I can not see in my inexperienced mind, how it could be done for low cost offline.
My brain tells me you can buy a nice new car, for what this would cost.
Let alone the electricity bill would suffer and that is ongoing.
tu9jn@reddit
It is simple, really, there is nothing that gets close to Claude.
Not for any money, because there is no Claude tier open source model available.
The smallest somewhat usable coding model right now is Qwen/Qwen3.5-35B-A3B, you need 32gb ram and preferably an Nvidia GPU with 8+gb Vram.
But it's nothing like Opus. You should try it out through an API before spending your money.
dark-light92@reddit
This is wrong. You only need to wait a for about a year.
Or, you can invent a time machine...
redditscraperbot2@reddit
>You should try it out through an API before spending your money.
This reads like a crack dealer recommending they try a little sample just to see if they like it.
tu9jn@reddit
OP doesn't have much money.
Better to spend 5 bucks on API before buying a rig and be disappointed
Fun_Smoke4792@reddit
Years later? maybe.
Front_Eagle739@reddit
The cheapest way to get close to (but not matching) claude is not cheap. You need the big open models to get a similar experience with more holes and then you have to spend way more for speed. You want a reasonable budget for a home user you are talking "can just run the claude code/opencode tools but needs a LOT more human in the loop planning and reviewing, so expect a lot of effort guiding the model" with qwen3 coder next, the qwen 3.5s like the 27B and devstral 2 24B. You will want a big fast gpu with 24gb or 32GB vram. If you want to run the bigger moes like qwen 3.5 122B you'll need to offload and speed will plummet but is useable with fast enough ddr5 ram.
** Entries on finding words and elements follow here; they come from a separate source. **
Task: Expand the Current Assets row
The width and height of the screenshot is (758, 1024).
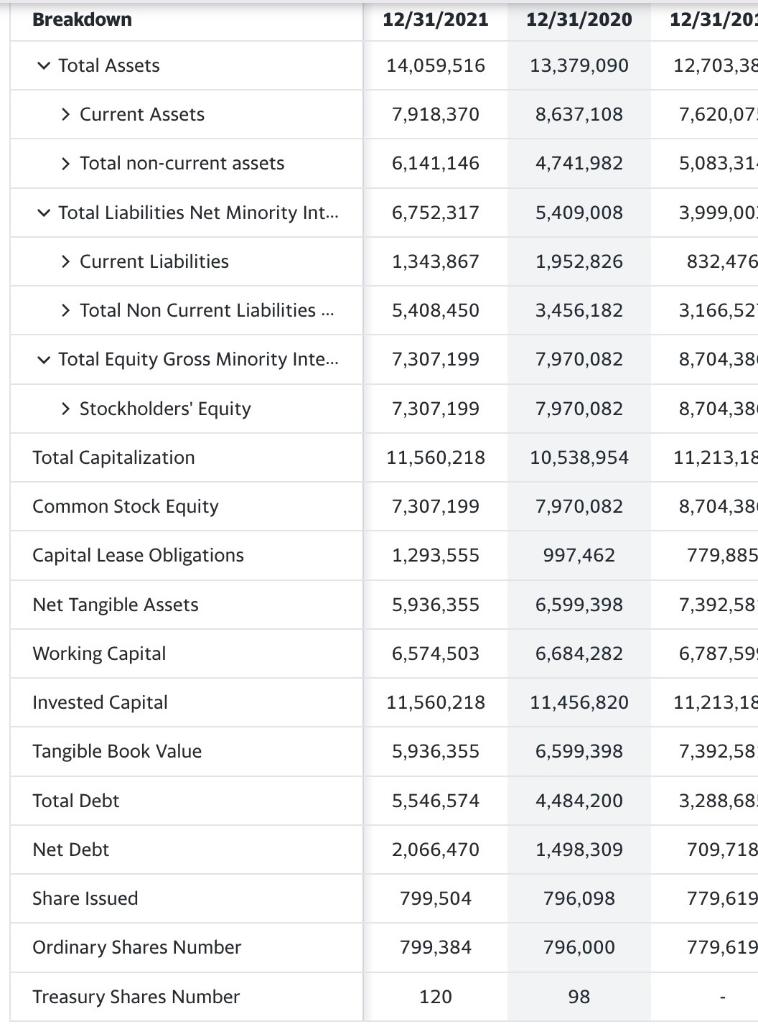Action: (x=65, y=115)
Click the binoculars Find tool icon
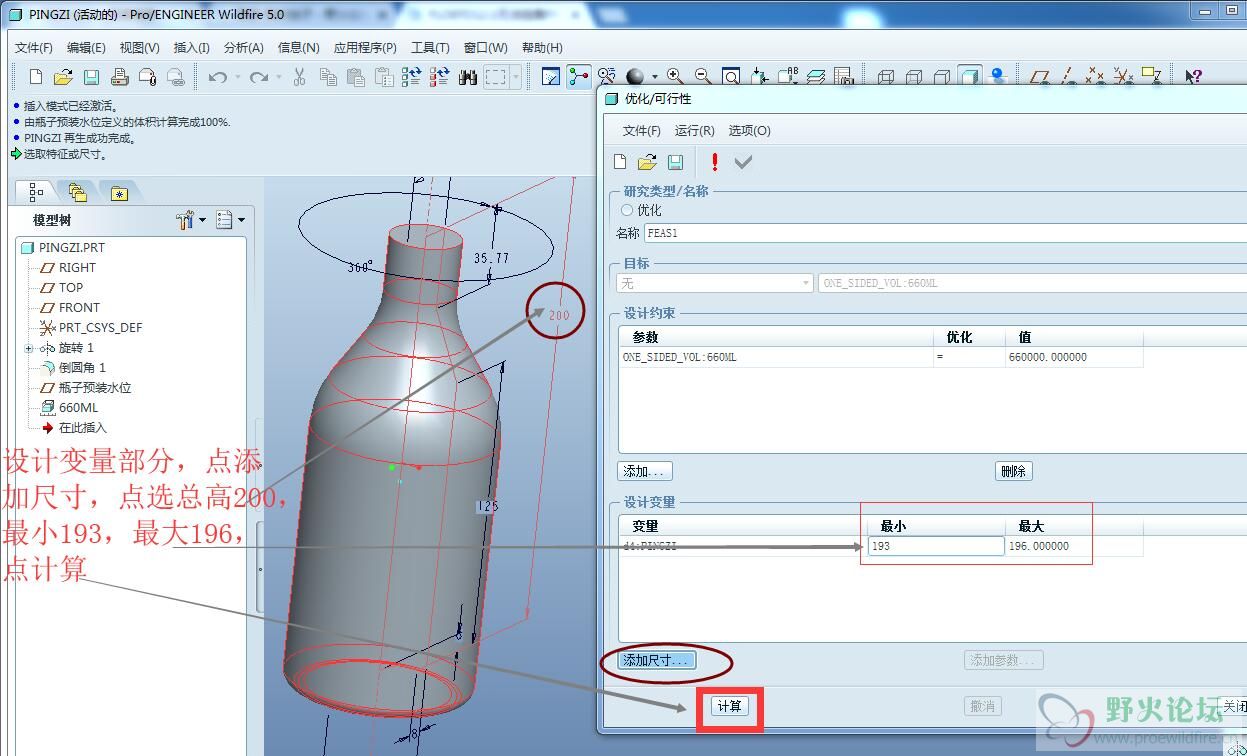 coord(467,77)
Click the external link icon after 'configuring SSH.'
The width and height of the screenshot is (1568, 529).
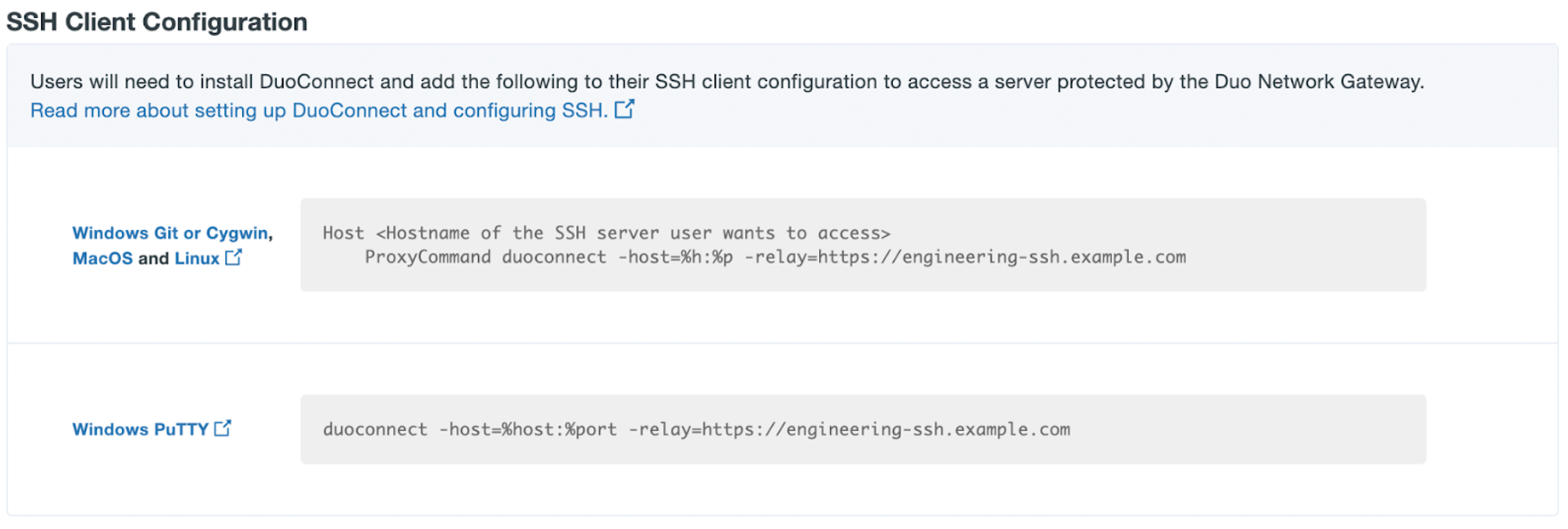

Absolute minimum for a remotely similar experience though is q4 quants of the minimax m2.5s and step3.5 class 200B models and also devstral 2 123B. These you can expect to ran ok on 128GB vram. This is where your sparks, macbooks and ai max processors end up being best bang for buck. Itll be slow (very slow in devstrals case) but pretty good at going off and doing what you want. It wont be close to claude code in quality or intelligence but it will be able to work in the same sort of way. You want to run this class WELL and quick enough to really feel like the api though you want 4x GPUs like rtx3090s or rtx5090s and a pc with enough pcie lanes to fit them all. Spendy but with second hand parts you can get in that tier for a few grand and a lot of effort and lots of electricity.
For the models that actually get in the sonnet 4.5 intelligence tier? Kimi 2.5, glm5, glm4.7, qwen 397? You really need 512GB of vram or unified memory. 12k or so for a big mac studio that runs them very slowly (set them going then head of for coffee and lunch) is the cheap way. 6x rtx8000 pros with 96GB vram is the fast way.
For opus tier? API.
RedParaglider@reddit
You don't. You aren't getting SOTA models on a budget. End of story.
Can you have an intelligent model that is able to code as well as say sonnet 4? I think qwen 3 coder next is pretty close, and that can be run pretty well on a 2500 dollar strix halo system.